Yes, that may mean rescuing some bankers who don’t deserve rescuing, while also helping prudent bankers who were doing the right things. And, yes, that may mean rescuing reckless home buyers who never should have taken out mortgages and now can’t pay them back, while not aiding people who saved prudently and are still meeting their mortgage payments.
No, it’s not fair. But fairness is not on the menu anymore. We will deal with that later. Right now we need to throw everything we can at this problem to make sure this recession doesn’t spiral down into a depression. This is no time for half-measures.



Revi wrote:The volt was supposed to be the savior. What are they thinking? Let them die. Somebody else will make an electric car.





Plantagenet wrote:GM continues to build SUVs and pay UAW workers not to work, but says they won't build Chevy Volts.
GM isn't being stupid....this is a negotiating technique to get Bush to hurry up with their bailout money.
This method is standard procedure in both the corporate and academic worlds....smart managers always threaten to cut the best parts first when they know budget cuts are coming.....

Revi wrote:Let them die. Somebody else will make an electric car.

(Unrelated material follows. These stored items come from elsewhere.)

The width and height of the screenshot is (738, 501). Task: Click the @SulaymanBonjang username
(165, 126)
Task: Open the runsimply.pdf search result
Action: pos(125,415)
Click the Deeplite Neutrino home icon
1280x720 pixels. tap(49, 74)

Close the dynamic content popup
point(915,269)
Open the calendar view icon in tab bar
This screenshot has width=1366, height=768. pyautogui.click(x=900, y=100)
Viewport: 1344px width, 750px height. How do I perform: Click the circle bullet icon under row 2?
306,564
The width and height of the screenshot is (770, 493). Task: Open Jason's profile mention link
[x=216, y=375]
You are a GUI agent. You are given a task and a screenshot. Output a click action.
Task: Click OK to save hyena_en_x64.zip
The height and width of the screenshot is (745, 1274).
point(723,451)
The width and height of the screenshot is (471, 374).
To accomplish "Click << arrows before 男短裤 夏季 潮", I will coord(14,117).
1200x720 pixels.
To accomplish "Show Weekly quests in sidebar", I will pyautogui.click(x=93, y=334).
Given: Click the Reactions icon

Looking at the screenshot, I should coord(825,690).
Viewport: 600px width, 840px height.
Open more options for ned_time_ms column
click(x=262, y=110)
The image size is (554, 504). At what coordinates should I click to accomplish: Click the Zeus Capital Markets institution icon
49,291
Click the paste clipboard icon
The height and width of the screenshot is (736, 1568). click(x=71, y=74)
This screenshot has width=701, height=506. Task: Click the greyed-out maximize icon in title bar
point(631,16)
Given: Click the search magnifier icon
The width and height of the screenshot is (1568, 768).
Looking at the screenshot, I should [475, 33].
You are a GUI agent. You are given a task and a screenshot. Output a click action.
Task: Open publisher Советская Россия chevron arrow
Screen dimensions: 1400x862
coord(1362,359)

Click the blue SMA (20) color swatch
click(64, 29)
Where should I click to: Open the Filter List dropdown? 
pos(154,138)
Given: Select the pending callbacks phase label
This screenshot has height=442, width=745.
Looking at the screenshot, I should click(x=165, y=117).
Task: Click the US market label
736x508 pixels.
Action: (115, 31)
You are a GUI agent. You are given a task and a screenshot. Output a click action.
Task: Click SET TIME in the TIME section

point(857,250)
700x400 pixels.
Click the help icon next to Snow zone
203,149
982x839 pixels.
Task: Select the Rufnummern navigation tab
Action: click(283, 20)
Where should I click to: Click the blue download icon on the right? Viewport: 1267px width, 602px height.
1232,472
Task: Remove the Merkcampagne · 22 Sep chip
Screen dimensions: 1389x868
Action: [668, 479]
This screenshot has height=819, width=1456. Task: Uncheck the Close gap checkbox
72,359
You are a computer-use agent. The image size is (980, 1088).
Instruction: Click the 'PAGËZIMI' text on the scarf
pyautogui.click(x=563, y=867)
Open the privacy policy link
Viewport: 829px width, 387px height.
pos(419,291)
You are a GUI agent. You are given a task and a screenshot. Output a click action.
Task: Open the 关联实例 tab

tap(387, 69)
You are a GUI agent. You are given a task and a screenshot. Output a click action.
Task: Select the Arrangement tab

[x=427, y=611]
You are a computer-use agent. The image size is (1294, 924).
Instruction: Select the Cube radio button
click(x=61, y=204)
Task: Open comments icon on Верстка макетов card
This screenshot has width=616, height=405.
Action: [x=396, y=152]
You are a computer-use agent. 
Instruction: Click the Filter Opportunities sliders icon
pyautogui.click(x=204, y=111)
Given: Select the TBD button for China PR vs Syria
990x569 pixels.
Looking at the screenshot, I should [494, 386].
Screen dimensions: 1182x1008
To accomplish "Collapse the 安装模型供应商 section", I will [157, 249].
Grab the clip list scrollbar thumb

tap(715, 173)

Reuters wrote:Citing a credit crisis and dwindling sales, Chrysler LLC on Wednesday said it would shut down all of its manufacturing operations from the end of this week for at least a month.
The blanket shutdown marked a deepening of the financial crisis for the embattled U.S. auto industry and came as Chrysler and its larger rival General Motors Corp both seek to shore up cash as they seek a federal bailout they say they need to survive.
Chrysler, considered the weakest of the Detroit automakers, made the announcement on its plant shutdown in a letter sent on Wednesday to its employees, suppliers and the United Auto Workers union that was also posted on its website.

Revi wrote:Do you think GM is dumb enough to hope for the SUV market to turn around?



emersonbiggins wrote:Carmaker says still aims to bring the electric car to market by 2010
The cash-strapped automaker is putting the breaks on the construction of a factory in Flint, Mich. set to make 1.4 liter engines for the Chevrolet Cruze and Chevy Volt plug-in electric car.

shortonsense wrote:You know, I always figured the Volt was one of those things which would put a stake through the heart of peak oil, but I figured they would at least have to BUILD it before it would have an effect.



dohboi wrote:The rich have always managed to rip off the poor. Now they are ripping of each other a bit too, but the rest of us have already become their debt surfs. We will be paying for these bailouts/handouts to financial terrorists for the rest of our lives, our children's lives, their children's lives...
Whenever they's a fight so hungry people can eat, I'll be there. Whenever they's a cop beatin' up a guy, I'll be there . . . . I'll be in the way guys yell when they're mad an'-I'll be in the way kids laugh when they're hungry an' they know supper's ready. An' when our folks eat the stuff they raise an' live in the houses they build-why, I'll be there.


I wouldn't be so quick to assume his family were in on it. The whole thing blew up because his sons caught wind of it and turned him in.